It started with Meatless Mondays, and now there’s no slowing down the meatless movement. Every self-respecting burger joint now boasts designer bean burgers, more and more restaurant menus offer innovative dishes for vegetarians, and most supermarkets and delis are stocked with almond milk, tofu and quinoa.

For reasons of health – both for ourselves and for the planet -- many have turned to meat-free eating, especially the socially aware, eco-conscious millenials (that generation who reached adulthood in the 21st century).

The consequences of meat production are detrimental to the planet and the toll is becoming clearer: meat production requires unsustainable levels of water, land and energy consumption. Additionally, new studies estimate that the livestock sector could be responsible for as much as 51 per cent of global greenhouse gas emissions.

Plus, one has to take into account the use of hormones, antibiotics, pesticides and more – all of which affect us, our water, the earth itself. We know that eating less meat is good for the planet and good for our well-being, and it seems more people, not just those millenials, are consciously making an effort to cut down on meat consumption.

Consider this: in the U.S., the Department of Agriculture data posits that the average American eats 21,000 animals in a lifetime. It’s a terrifying thought: factory farming has Americans eating 150 times as many chickens a year as they did 80 years ago.

But, while many want to avoid eating meat, entirely cutting out those chargrilled steaks, roast Peking ducks, siu long baos and BLT sandwiches for tofu steaks, veggie stir-fries, chickpea burgers and hummus wraps just might be too much. So what do you do if you care about the environment, are concerned about sustainability, worry about what too much meat can do to your health -- but still want to indulge in a big fat juicy burger or a plate of char siu every so often?

The answer is: embrace flexitarianism.

It’s a trend that is basically vegetarianism with the right to cheat once in a while. That’s right, you can be a vegetarian (or even a vegan) but sneak in a bit of meat occasionally. And the trend is huge: it is predicted to be one of the biggest food movements of 2017, emerging as a much more attainable alternative to going full vegetarian or vegan. With rising meat prices and an increasingly compelling moral and environmental argument, more and more people are becoming flexitarians (also known as veggievores).

So what is it exactly? Flexitarianism is a diet that is more flexible and inclusive and allows you to eat your grass-fed, organic, free-range, antibiotic- and hormone-free, sustainably raised, beef, lamb, pork and chicken in between your healthy and sustainable vegan/vegetarian meals. Because that’s important too: the type of meat you choose on your “off days” should be, as far as possible, ethically sourced and environmentally friendly.

# Activity:
Reproduce word for word everything in the passage on flexitarian eating from "Consider this: in" down to "is: embrace flexitarianism.". Work only from the passage on flexitarian eating.

(Collected data)
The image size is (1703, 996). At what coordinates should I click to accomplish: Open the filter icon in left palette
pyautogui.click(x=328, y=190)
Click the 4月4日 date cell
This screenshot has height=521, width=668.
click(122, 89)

# Exercise response:
Consider this: in the U.S., the Department of Agriculture data posits that the average American eats 21,000 animals in a lifetime. It’s a terrifying thought: factory farming has Americans eating 150 times as many chickens a year as they did 80 years ago.

But, while many want to avoid eating meat, entirely cutting out those chargrilled steaks, roast Peking ducks, siu long baos and BLT sandwiches for tofu steaks, veggie stir-fries, chickpea burgers and hummus wraps just might be too much. So what do you do if you care about the environment, are concerned about sustainability, worry about what too much meat can do to your health -- but still want to indulge in a big fat juicy burger or a plate of char siu every so often?

The answer is: embrace flexitarianism.